Die Ammergauer Alpen erstrecken sich zwischen Füssen und Garmisch-Partenkirchen als nördlichste Gebirgsgruppe der Nördlichen Kalkalpen. Das Dolomitgebirge mit dem 2.340 m hohen Daniel gilt als eines der naturnahesten und am wenigsten erschlossenen Gebiete der bayerischen Alpen – weite Bereiche sind völlig hüttenfrei und nur von wenigen Bergpfaden durchzogen. Die Region war jahrhundertelang königliches Jagdgebiet, was die außergewöhnlich geringe Almwirtschaft und den Wildnischarakter bis heute prägt.

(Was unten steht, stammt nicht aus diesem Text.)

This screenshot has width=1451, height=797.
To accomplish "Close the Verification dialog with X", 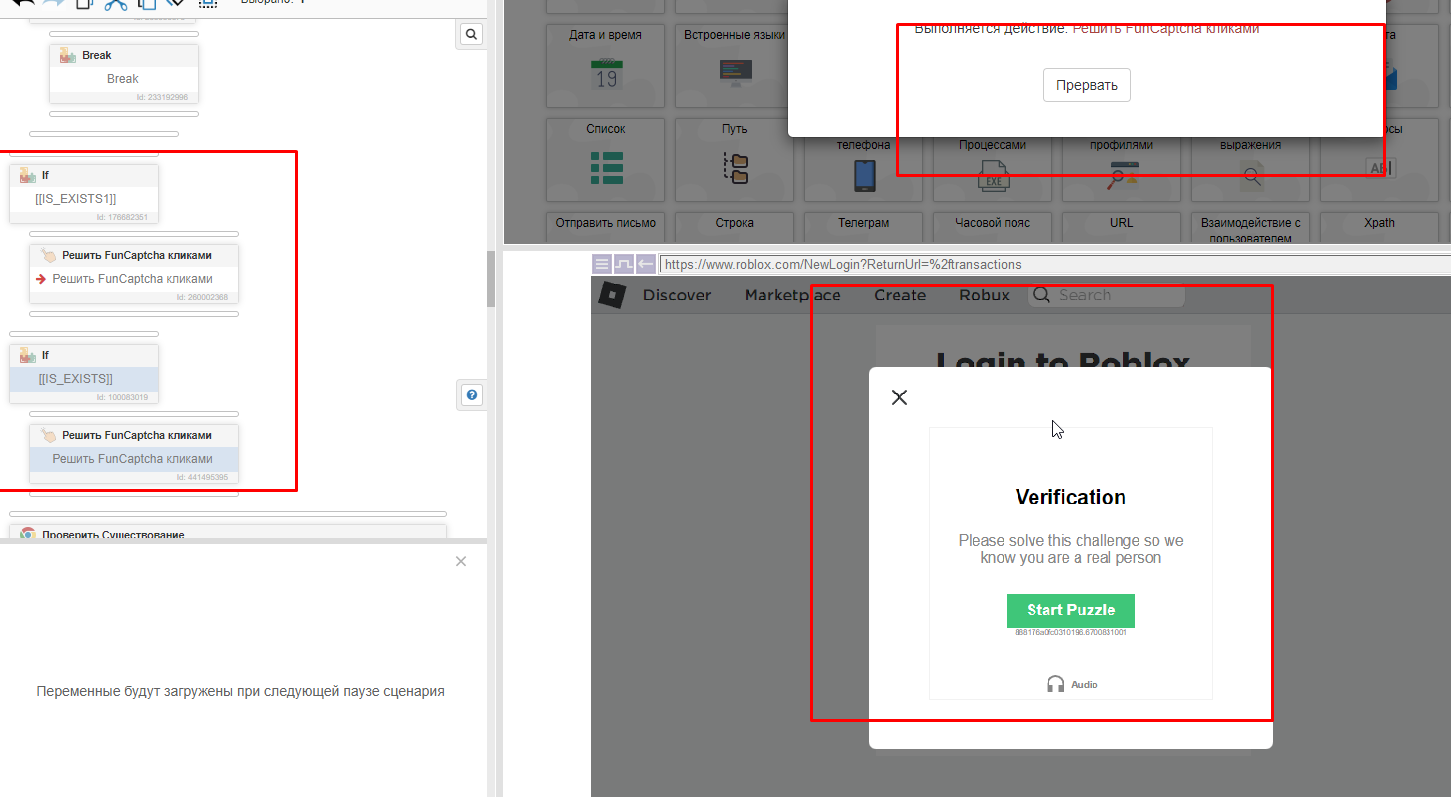I will coord(899,397).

Bergwanderer finden hier ein Spektrum von leichten Talwanderungen bis zu mittelschweren Bergpfaden mit Hüttenübernachtung. Die Dolomitgipfel bieten solide Kletterei, während die Flyschberge am Nordrand wie das Hörnle mit ihren bewaldeten Kuppen Mittelgebirgscharakter zeigen. Besonders reizvoll sind die fjordartigen Seen Plansee und Heiterwanger See sowie die gewaltigen Schuttströme aus Dolomitgries, die ganze Täler verschütten.

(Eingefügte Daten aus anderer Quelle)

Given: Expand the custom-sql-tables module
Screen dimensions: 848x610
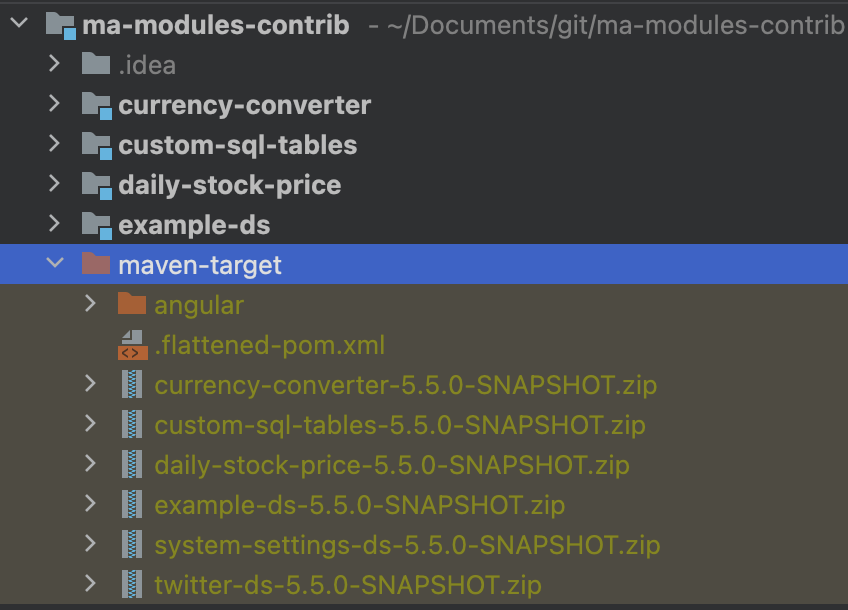Looking at the screenshot, I should tap(54, 143).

Das 288 km² große Naturschutzgebiet Ammergebirge schützt Bayerns größtes zusammenhängendes Wildnisgebiet. Die ständige Bewegung des Dolomitschutts ermöglicht seltenen Pflanzen wie der Spirke das Überleben – südalpine Arten wie das Eisglöckchen haben hier ihre einzigen Vorkommen in den Nordalpen.